5 波阿斯問監管收割的僕人說:「那是誰家的女子?」
Daarna zeide Boaz tot zijn jongen, die over de maaiers gezet was: Wiens is deze jonge vrouw?
6 監管收割的僕人回答說:「是那摩押女子,跟隨拿俄米從摩押地回來的。
En de jongen, die over de maaiers gezet was, antwoordde en zeide: Deze is de Moabietische jonge vrouw, die met Naomi wedergekomen is uit de velden Moabs;
7 她說:『請你容我跟着收割的人拾取打捆剩下的麥穗。』她從早晨直到如今,除了在屋子裏坐一會兒,常在這裏。」
En zij heeft gezegd: Laat mij toch oplezen en aren bij de garven verzamelen, achter de maaiers; zo is zij gekomen en heeft gestaan van des morgens af tot nu toe; nu is haar te huis blijven weinig.

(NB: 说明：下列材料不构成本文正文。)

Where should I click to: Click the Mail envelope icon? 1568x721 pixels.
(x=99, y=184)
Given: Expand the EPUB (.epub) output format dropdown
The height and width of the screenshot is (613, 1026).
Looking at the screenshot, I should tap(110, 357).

8 波阿斯對路得說:「女兒啊,聽我說,不要往別人田裏拾取麥穗,也不要離開這裏,要常與我使女們在一處。
Toen zeide Boaz tot Ruth: Hoort gij niet, mijn dochter? Ga niet, om in een ander veld op te lezen; ook zult gij van hier niet weggaan, maar hier zult gij u houden bij mijn maagden.

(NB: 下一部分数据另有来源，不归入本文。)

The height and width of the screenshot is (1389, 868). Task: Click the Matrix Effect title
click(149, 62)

9 我的僕人在那塊田收割,你就跟着他們去。我已經吩咐僕人不可欺負你;你若渴了,就可以到器皿那裏喝僕人打來的水。」
Uw ogen zullen zijn op dit veld, dat zij maaien zullen, en gij zult achter haarlieden gaan; heb ik den jongens niet geboden, dat men u niet aanroere? Als u dorst, zo ga tot de vaten, en drink van hetgeen de jongens zullen geschept hebben.
10 路得就俯伏在地叩拜,對他說:「我既是外邦人,怎麼蒙你的恩,這樣顧恤我呢?」
Toen viel zij op haar aangezicht, en boog zich ter aarde, en zij zeide tot hem: Waarom heb ik genade gevonden in uw ogen, dat gij mij kent, daar ik een vreemde ben?
11 波阿斯回答說:「自從你丈夫死後,凡你向婆婆所行的,並你離開父母和本地,到素不認識的民中,這些事人全都告訴我了。
En Boaz antwoordde en zeide tot haar: Het is mij wel aangezegd alles, wat gij bij uw schoonmoeder gedaan hebt, na de dood uws mans, en hebt uw vader en uw moeder, en het land uwer geboorte verlaten, en zijt heengegaan tot een volk, dat gij van te voren niet kendet.
12 願耶和華照你所行的賞賜你。你來投靠耶和華-以色列上帝的翅膀下,願你滿得他的賞賜。」
De HEERE vergelde u uw daad en uw loon zij volkomen, van den HEERE, den God Israels, onder wiens vleugelen gij gekomen zijt om toevlucht te nemen!
13 路得說:「我主啊,願在你眼前蒙恩。我雖然不及你的一個使女,你還用慈愛的話安慰我的心。」
En zij zeide: Laat mij genade vinden in uw ogen, mijn heer, dewijl gij mij getroost hebt, en dewijl gij naar het hart uwer dienstmaagd gesproken hebt, hoewel ik niet ben, gelijk een uwer dienstmaagden.
14 到了吃飯的時候,波阿斯對路得說:「你到這裏來吃餅,將餅蘸在醋裏。」路得就在收割的人旁邊坐下;他們把烘了的穗子遞給她。她吃飽了,還有餘剩的。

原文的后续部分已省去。